● **EXTRACTED TEXT**
────────────────────────────────────────
- Born: Susan Ruth Rankin 1956 (age 69–70)

Academic background
- Alma mater: Montclair State Teachers College (BS) Pennsylvania State University (MS, PhD)
- Thesis: The Perceptions of Heterosexual Faculty and Administrators Toward Gay Men and Lesbians (1994)
- Doctoral advisor: M. Lee Upcraft [Wikidata]

Academic work
- Discipline: Higher education policy, queer studies
- Institutions: Pennsylvania State University
- Website: rankin-consulting.com

= Sue Rankin =

American academic

Susan Ruth Rankin (born 1956) is an American academic specializing in higher education policy and queer studies. She was a member of the faculty and administration at Pennsylvania State University from 1979 to 2013. Rankin is part of the LGBTQ sports movement and was one of the first openly lesbian NCAA Division I coaches.

== Education ==
Sue Rankin completed a B.S. in physiology, health, and physical education at the Montclair State Teachers College in 1978. At the Pennsylvania State University (PSU), she earned a M.S. (1981) in physiology with a specialization in aging and a Ph.D. (1994) in higher education administration with a focus in organizational theory and social justice in higher education. Her master's thesis was titled, A comparison of the use of Nautilus apparatus and Universal Gym Equipment for the development of strength and flexibility. Rankin's dissertation was titled, The Perceptions of Heterosexual Faculty and Administrators Toward Gay Men and Lesbians. Her doctoral thesis advisor was M. Lee Upcraft.

== Career ==
Rankin joined the faculty at PSU in 1979 as a lecturer in kinesiology in the College of Health and Human Development. From 1998 to 2001, she was coordinator of LGBT Equity at PSU. Rankin held various administrative positions including head of public scholarship initiatives and senior diversity planning analyst. She was an affiliate assistant professor of education policy studies from 2002 to 2006 before being promoted to associate professor and senior research associate from 2006 to 2013.
────────────────────────────────────────
Screen grounding entries

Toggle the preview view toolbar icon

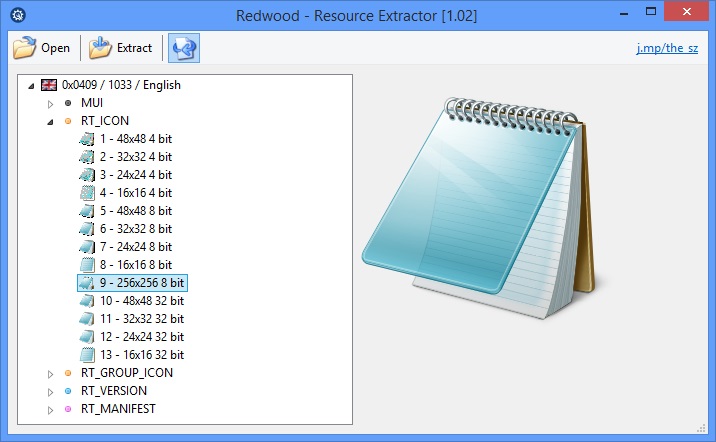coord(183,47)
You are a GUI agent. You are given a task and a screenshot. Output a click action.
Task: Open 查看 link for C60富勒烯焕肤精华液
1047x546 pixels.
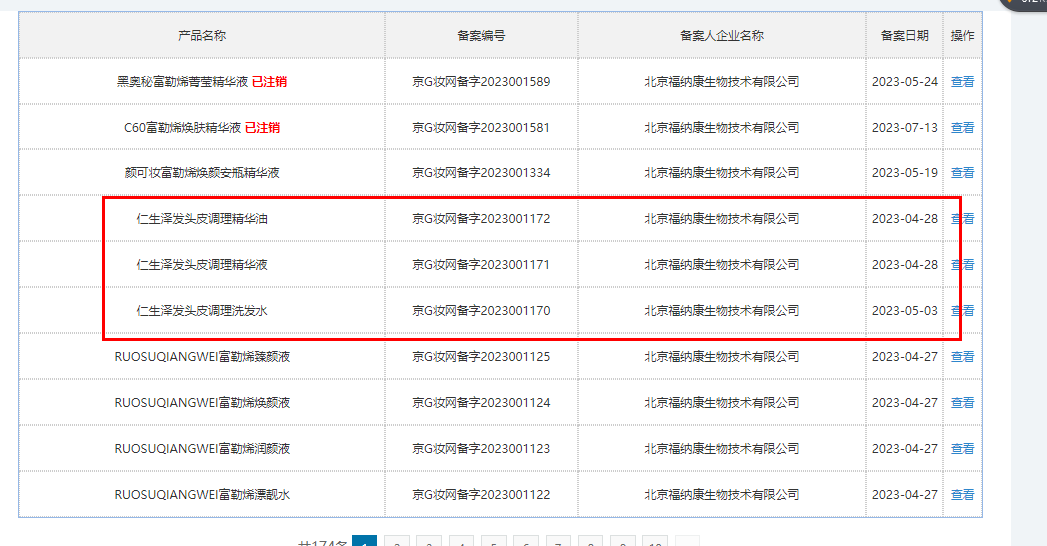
────────────────────────────────────────
● **WHAT TO WORK ON**
#1 In the Sue Rankin biography, what position did Rankin hold at Pennsylvania State University from 1998 to 2001?
#2 Extract the passage of the Sue Rankin biography that runs from "- Thesis: The" up to and including "Division I coaches.".

● **WORKED ANSWERS**
#1 Coordinator of LGBT Equity

#2
- Thesis: The Perceptions of Heterosexual Faculty and Administrators Toward Gay Men and Lesbians (1994)
- Doctoral advisor: M. Lee Upcraft [Wikidata]

Academic work
- Discipline: Higher education policy, queer studies
- Institutions: Pennsylvania State University
- Website: rankin-consulting.com

= Sue Rankin =

American academic

Susan Ruth Rankin (born 1956) is an American academic specializing in higher education policy and queer studies. She was a member of the faculty and administration at Pennsylvania State University from 1979 to 2013. Rankin is part of the LGBTQ sports movement and was one of the first openly lesbian NCAA Division I coaches.